In order to tell you the following story I’m going to have to make an embarrassing admission: I LexisNexis myself every day. That is to say, I plug my own name into LexisNexis, the online cuttings service, to see if any stories have appeared about me in the past 24 hours. In terms of vanity, it is one up from Googling yourself since it includes sources — like the Evening Standard’s Londoner’s Diary — that are not picked up by Google. However, unlike Google, it is not free. Conducting a search does not cost anything, but if you want to read any of the ‘results’ you have to pay a charge of $1.50/article. The upshot is that I never hit the ‘purchase’ button unless I am completely satisfied that the article in question is about me and not some other ‘Toby Young’.

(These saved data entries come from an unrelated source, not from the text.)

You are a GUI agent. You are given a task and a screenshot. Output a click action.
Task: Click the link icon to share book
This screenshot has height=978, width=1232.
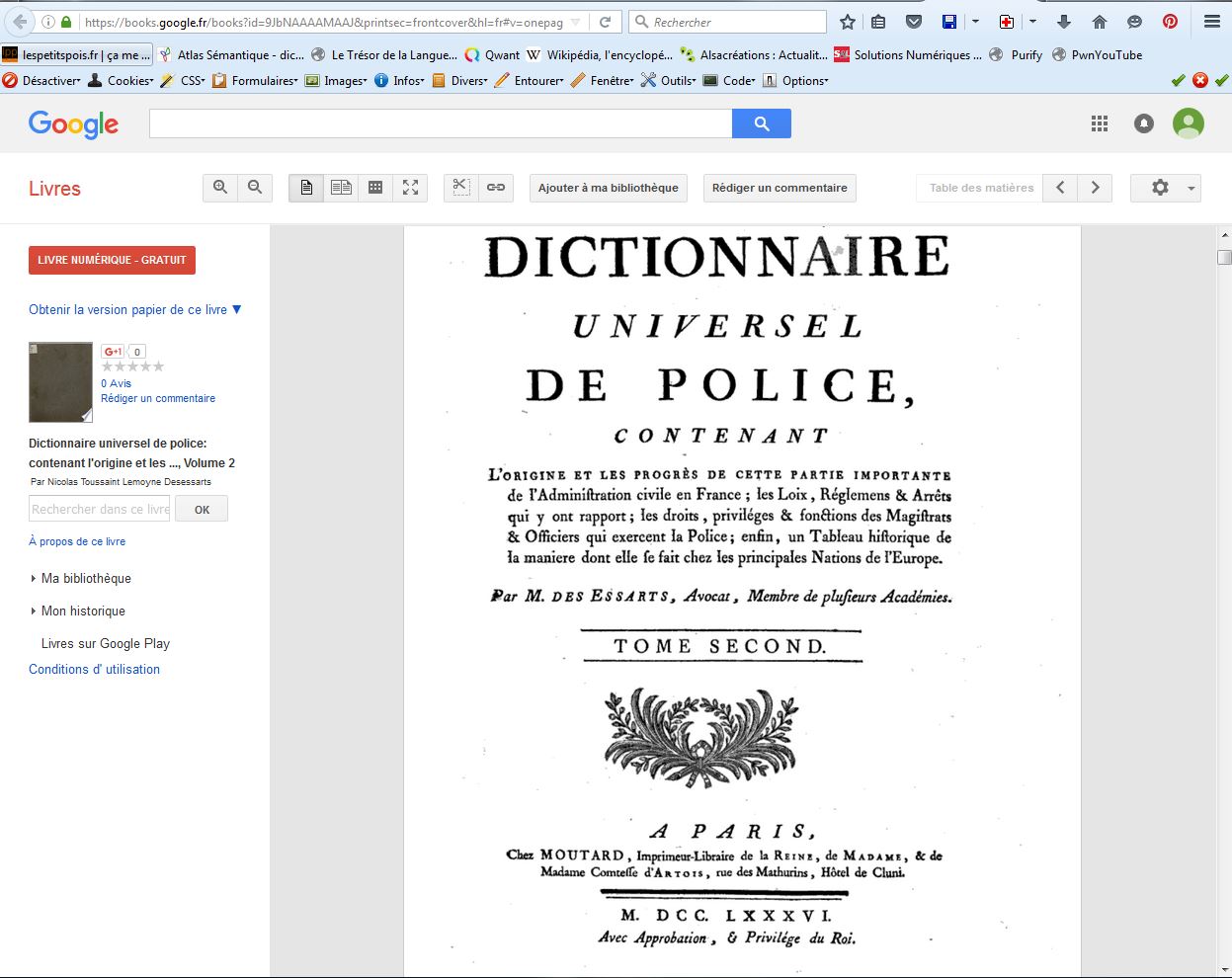[x=496, y=188]
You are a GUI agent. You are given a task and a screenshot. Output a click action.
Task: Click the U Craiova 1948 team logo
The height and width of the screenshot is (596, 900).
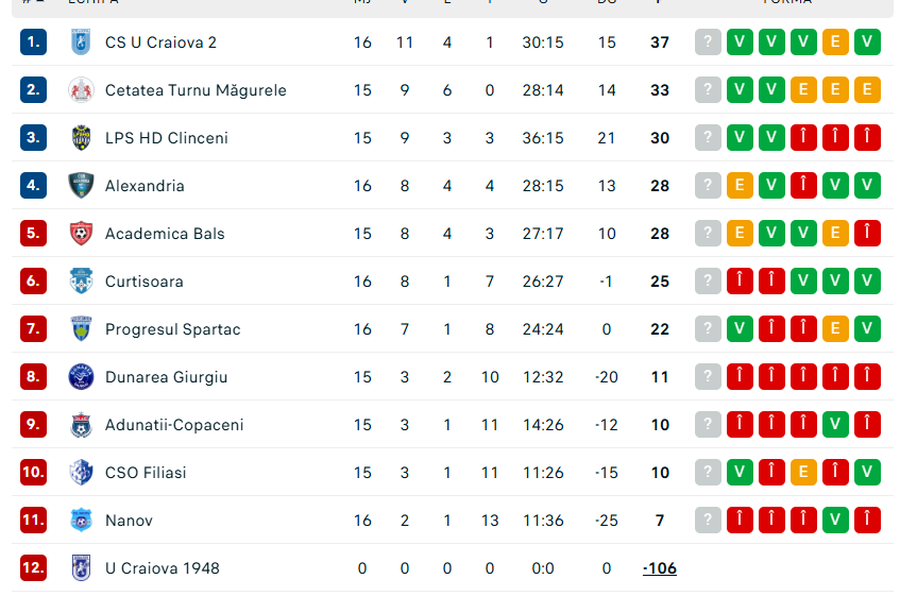81,568
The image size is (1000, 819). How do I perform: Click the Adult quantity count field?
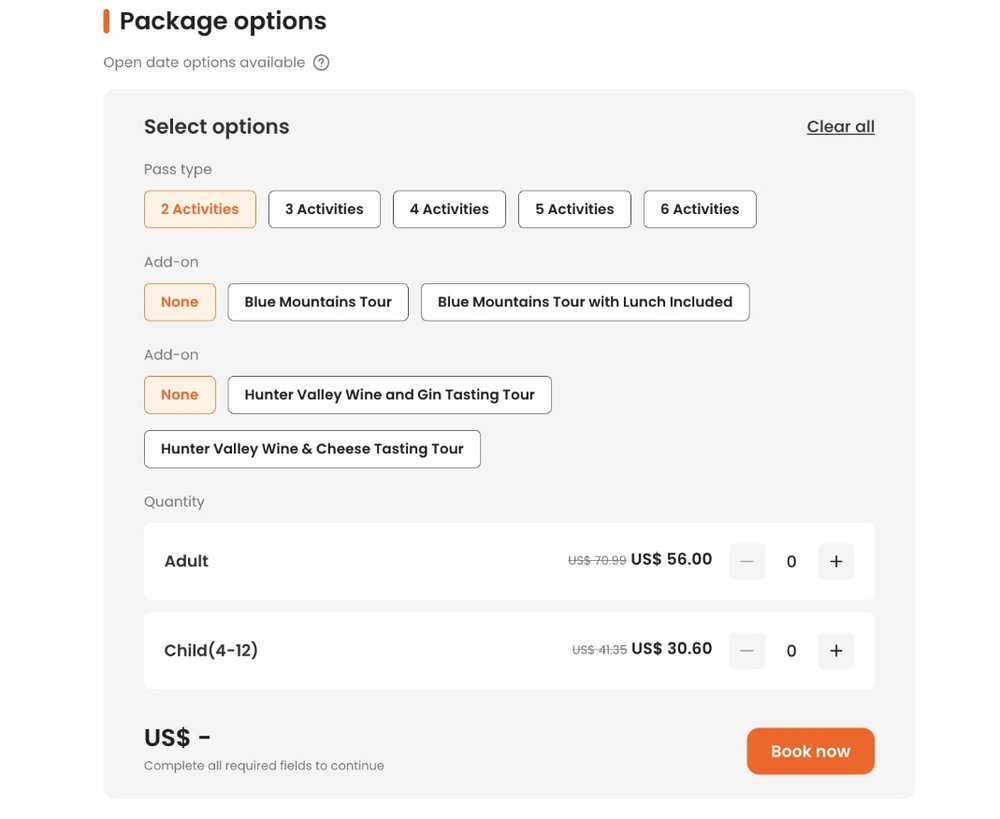point(791,561)
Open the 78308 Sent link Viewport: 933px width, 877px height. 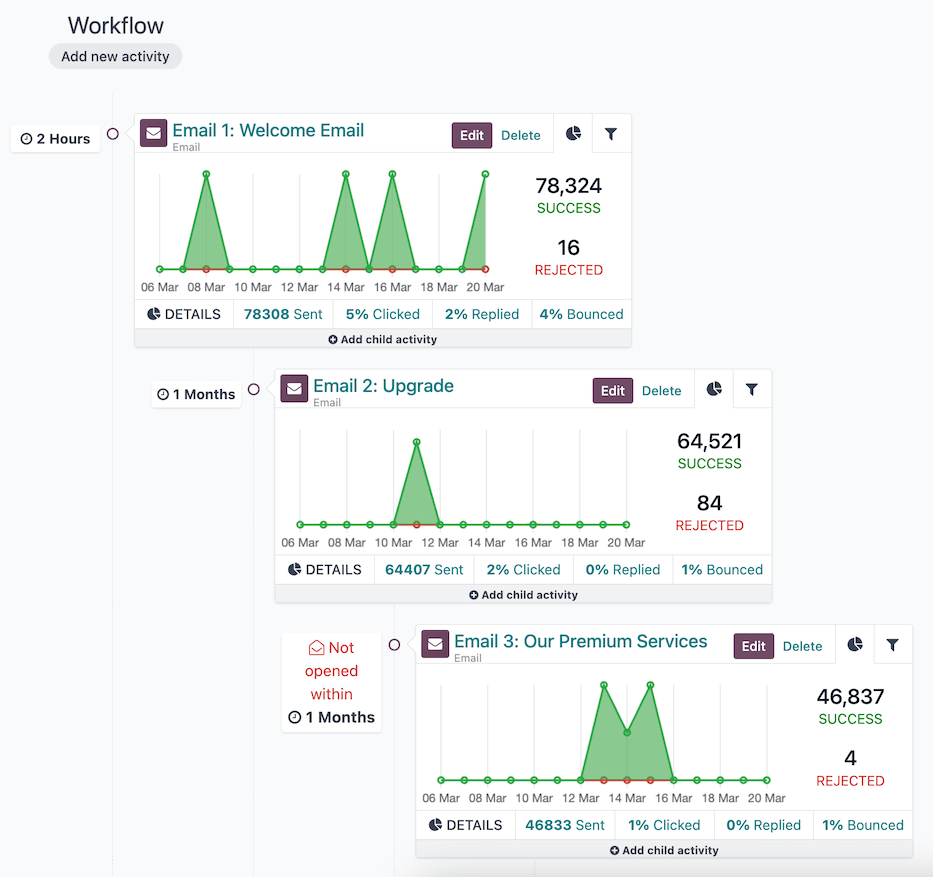point(282,313)
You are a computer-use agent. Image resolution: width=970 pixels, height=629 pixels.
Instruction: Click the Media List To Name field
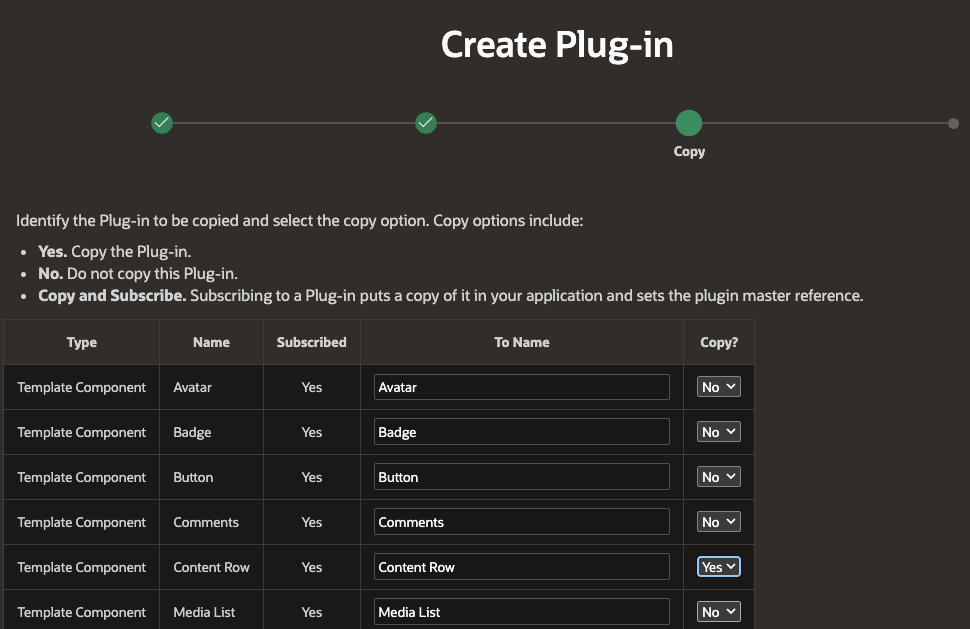(521, 612)
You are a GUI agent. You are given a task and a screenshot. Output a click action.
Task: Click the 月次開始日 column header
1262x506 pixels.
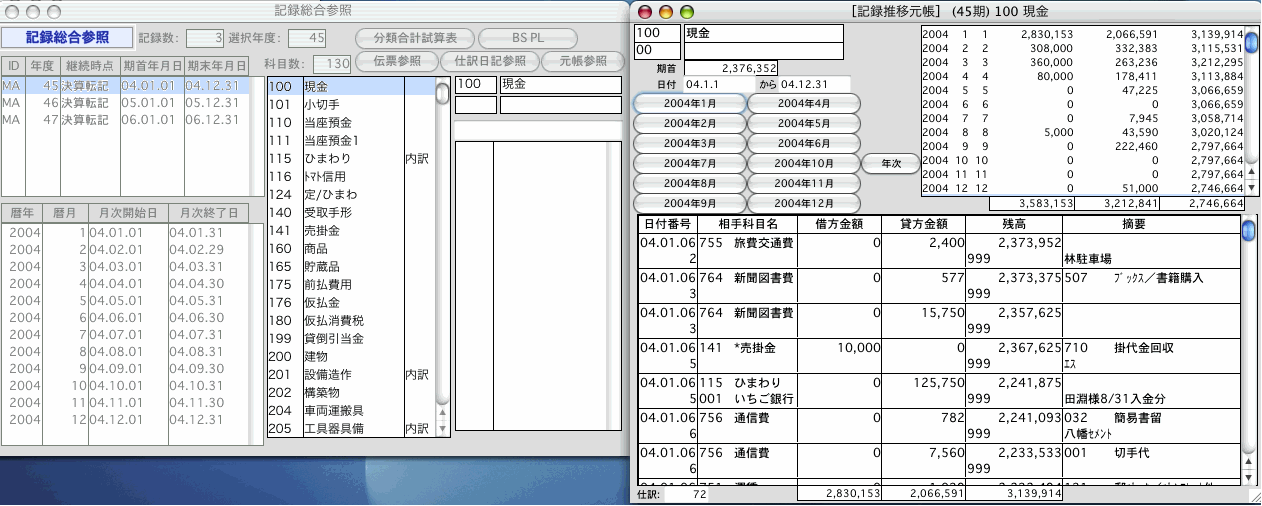pyautogui.click(x=126, y=214)
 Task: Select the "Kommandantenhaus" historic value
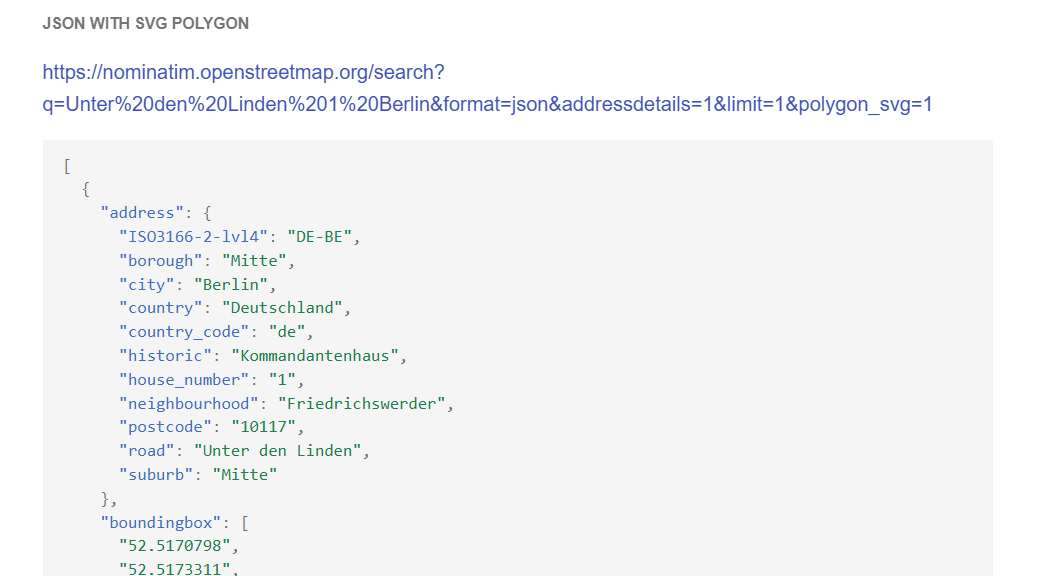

In the past, this daily trawl of the world’s newspapers and magazines has produced some strange results, but none as strange as the following headline from the Associated Press on 13 February 2006: ‘Man convicted in ’96 killing escapes from Lansing’.
Now, the ‘Toby Young’ featured in this story clearly was not me, so I decided not to stump up $1.50 to read the article. But my curiosity was piqued.
The following day’s search produced an even stranger headline: ‘Dog trainer accused of smuggling convicted murderer out of prison’. Then, two days later, my trawl threw up another pair of headlines, both about the same incident: ‘Dog trainer uses a crate to help inmate break out, authorities say’ and ‘Woman who drove inmate out of prison led seemingly normal life’.
What on earth was going on? Piecing the story together, it looked as though the ‘Toby Young’ who was the subject of these articles was a convicted murderer who had escaped from prison with the help of a love-struck dog trainer.